Tooling Digitalization 101: From data visibility to supply chain excellence
By Jun Lee, eMoldino senior analyst
Tooling assets (molds, dies, etc.) are the baseline of manufacturing, shaping the products that serve as the face of product-based global manufacturers. The level of management over the tooling assets and the manufacturing processes they take part in greatly influence core business objectives relating to cost and quality control. Thus, it is imperative for global OEMs to establish a high integrity system in which accessing and managing crucial data from tooling assets are possible.
As end-products became more sophisticated, the number of parts and the level of their complexity also increased. OEMs’ tooling fleet continues to grow, with the global tooling market expected to have reached $200.8 billion in 2018 and forecasted to amount to $368.5 billion by 2026.
Despite the growing size and importance of tooling assets, age-old methods are still prevalent. Most manufacturers continue to use manual data management when it comes to tooling assets. Plant managers send in excel spreadsheets once every few months with no unified format, and this outdated and rudimentary form of data holds little strategic value. It is also prone to human error and tampering, further reducing integrity and usability of tooling-related data.
Global OEMs’ lack of data visibility over their tooling assets has been plaguing industry stakeholders, manifesting in forms of premature asset retirement, production inefficiency, quality failure, counterfeit activities, late parts delivery, and more. The added supply chain disruptions from the pandemic and the tariff wars highlighted these inefficiencies in organizations over the last few years.
What is “Tooling Digitalization”?
Tooling digitalization came about to address the market needs for a better state of data visibility over tooling assets. It aims to incorporate tooling-related data collection and management processes into a fully automated digital system. IoT-monitoring devices are often installed on tooling assets in production sites, feeding real-time tooling data directly into the central information system. The accumulated data is then processed into various reports through the software platform’s algorithm, presenting a comprehensive view of all things tooling related for the upper management.
While the scope and accuracy of the data captured vary from one solution to another, it is important to note that the more data there is, the more business insight and meaningful analytics the solution can provide. An OEM equipped with accurate reports of critical process parameters—think cycle time, shot count, temperature, pressure, and location of tooling assets—can make better-informed decisions compared to those who only have unreliable cycle time reports that get updated twice a year.
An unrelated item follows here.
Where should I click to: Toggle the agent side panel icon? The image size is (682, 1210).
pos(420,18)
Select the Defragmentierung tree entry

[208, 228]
Coupled with the advanced capabilities of machine learning and AI technologies, a well-executed tooling-digitalization project enables OEMs to establish optimal business practices in terms of asset management, strategic sourcing, and risk mitigation.
Business implications for global manufacturers
Based on my conversations with our clients' organization managers and first-hand experience of dealing with the solution, the business implications of implementing a tooling-digitalization solution can be narrowed down to the following:
l Asset management
With full transparency on mold performance and process patterns, OEM managers were able to ascertain production capacities throughout their supply chain. And by performing optimal resource management and production scheduling, the need for excessive CAPEX in the form of extra mold and dies was reduced. Also, predictive analysis on mold lifespan allowed OEMs to move on from corrective maintenance to predictive maintenance, driving down recurring maintenance costs.
l Strategic sourcing
The newfound ability of OEMs to benchmark supplier performance grants them strategic sourcing opportunities. Ranking and comparing supplier-plant KPIs such as cycle-time compliance, unplanned downtime, and scrap rate has become the new standard process in sourcing crucial parts. Additional cost reduction is anticipated as the solutions’ machine-learning algorithms help establish production best practices further down the line.
l Risk mitigation
Manufacturers, especially in the beauty & cosmetics industry, found success in deterring counterfeit production involving their own tooling assets by tracking uptime and location. Also, enhanced visibility into process-parameter deviation reinforced the precision of quality assurance in organizations. OEM managers are further looking into mitigating late-parts delivery risk with reports on parts-delivery projection.
Already, manufacturing giants like Samsung Electronics and HP are heavily investing in digitalizing their tooling fleet, as they leverage the new capabilities to accomplish supply chain excellence.